Recommender systems across all domains (Media, Ecommerce, Online Travel) suggesting all kinds of content (Videos, Text articles, SKU’s of retail products, etc) face a standard set of issues:
For a new user – the recommender system struggles to suggest the right content to him because it has no idea of what interests him and hence, until it gathers more information on the user through his behaviour, etc, the system doesn’t have a strong idea of what might interest/engage him. Same issue for new content – the recommender system has no information on user affinities for this item and hence no idea of how to suggest this content to users.
- The information that is already known about the user can be used to infer what would interest him like the location he’s from or the referring source for his arrival into the website (Search engine, advertisements, etc)
- Content based recommendations work when there isn’t enough information about the user based on the items he’s interacting with such as ‘Many users who viewed this also viewed’ and ‘Similar content to viewed item’ to provide meaningful suggestions
- As the behavioural data on the user is less, smaller signals of user intent such as the dwell time on certain pages, product views can be used to provide suggestions
A recommender system holds every users relationship/interactions with every content in memory to infer his context. This means that for m users and n pieces of content, a m*n matrix would be needed which becomes massive. This slows down computations based on this matrix
- This matrix is bound to have a lot of zeroes considering that users wouldnt have interacted with most of the content on most websites. Matrix factorization can be used here to reduce the dimensionality.
- The row/column containing the users in the matrix can be substituted with the segments of users instead. This brings down the number drastically.
Serendipity ensures that users have the chance to explore and find new content that delights/interests them. Many algorithms work on rigidly providing the content that adheres to their computations but does not surprise the user with unexpected interesting content.
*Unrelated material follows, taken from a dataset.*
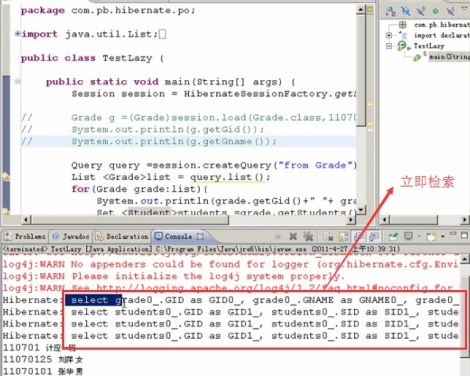Select main(String[]) method in Outline
The width and height of the screenshot is (470, 376).
[x=449, y=57]
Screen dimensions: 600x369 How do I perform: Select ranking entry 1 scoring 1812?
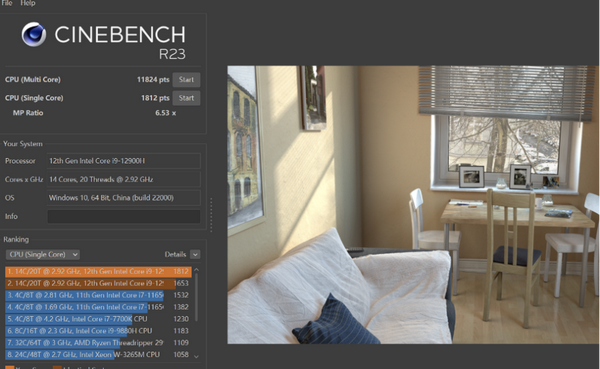point(98,271)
- Websites should have a section that just provides content that could be considered non-mainstream that are likely to interest the user
- For any algorithm, an item should be thrown into the mix that is agnostic of the algorithm and would appeal to everyone
- For any algorithm, items should be thrown into the mix that are related to the original items but one step away in some regard – like the parent of the item, or from a different brand, or from the next price bracket, etc
Handling long tail
For any website, there will always be content that isn’t mainstream and appeals only to a certain set of users. These content tend to be passion/hobby centric. Discovery of these items becomes difficult as most algorithms tend to push more popular/better performing content.
- The user behaviours on the website should be analysed – if it turns of that the user is generally interacting with more long tail content, it means that the user is more experimentative and thus more likely to try more of these content.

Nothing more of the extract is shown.